Segment Start: Information shown

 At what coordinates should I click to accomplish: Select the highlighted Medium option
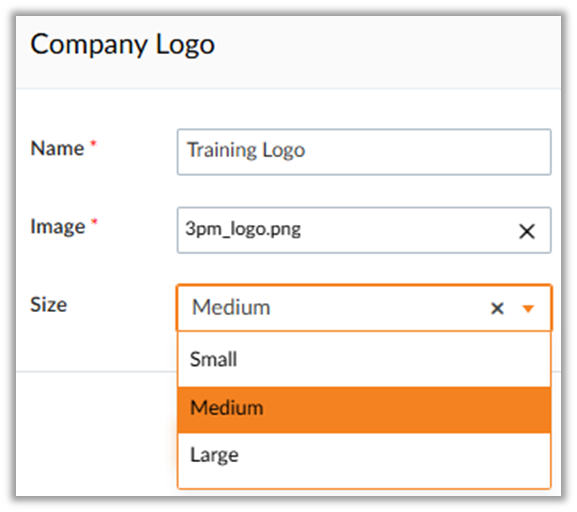[x=364, y=409]
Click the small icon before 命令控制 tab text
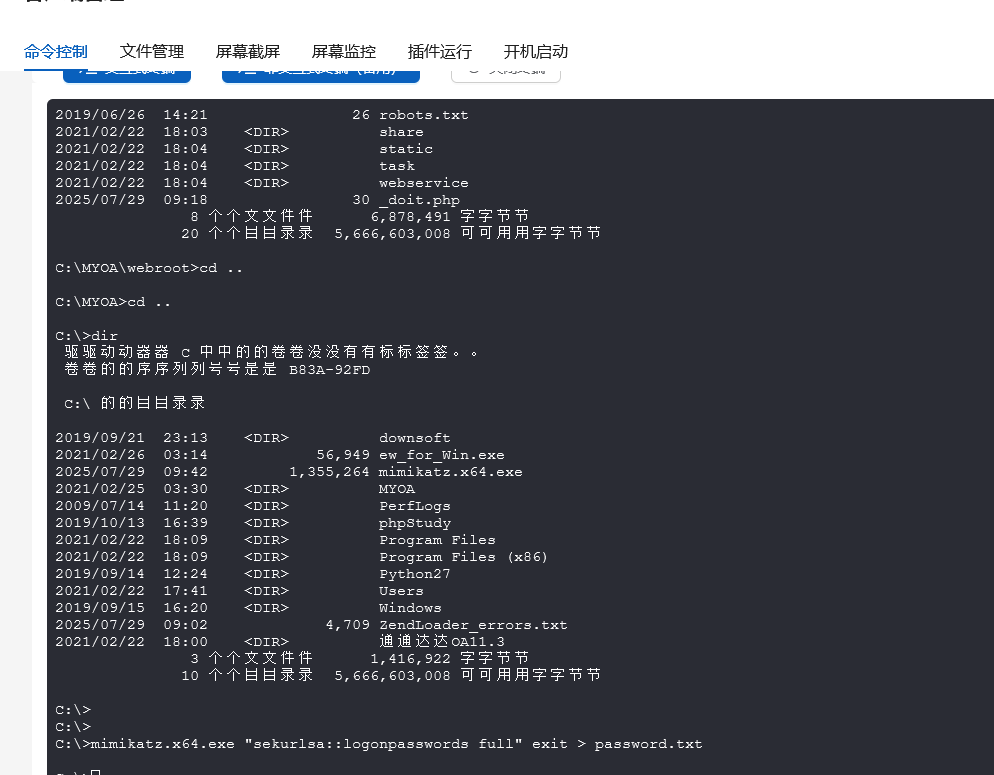 click(30, 52)
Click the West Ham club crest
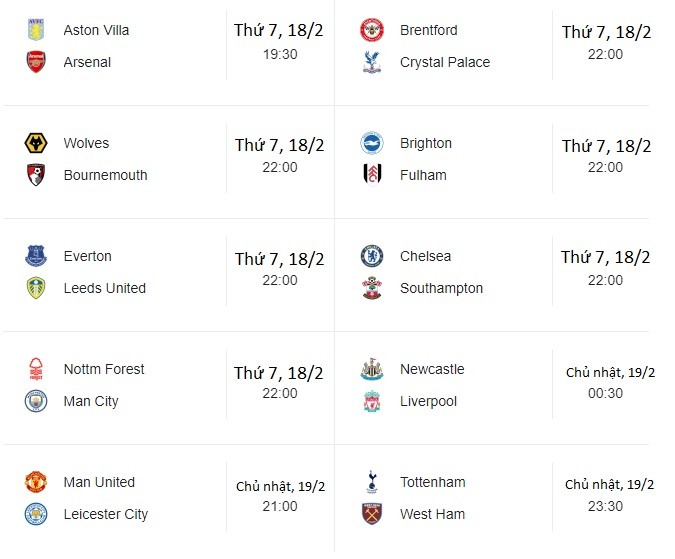675x559 pixels. click(372, 514)
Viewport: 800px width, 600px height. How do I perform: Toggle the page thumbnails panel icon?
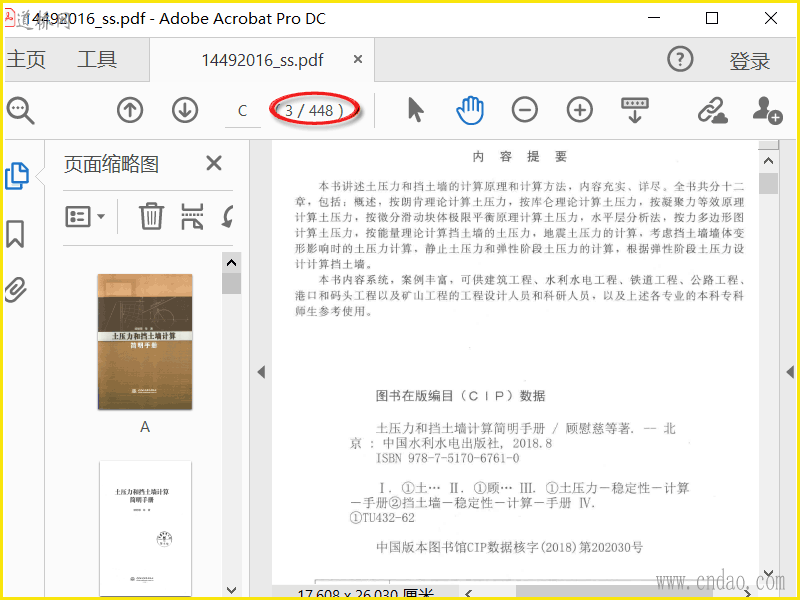pyautogui.click(x=17, y=176)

Segment End: Information shown

### Exercise goal
Please copy the lines exactly, beginning at the one containing "Click the small icon before 命令控制 tab text" and ending at the last line of the records above, both included, with the pictures left out.

### Written solution
Click the small icon before 命令控制 tab text
 click(30, 52)
Click the West Ham club crest
675x559 pixels. click(372, 514)
Viewport: 800px width, 600px height. How do I perform: Toggle the page thumbnails panel icon?
pyautogui.click(x=17, y=176)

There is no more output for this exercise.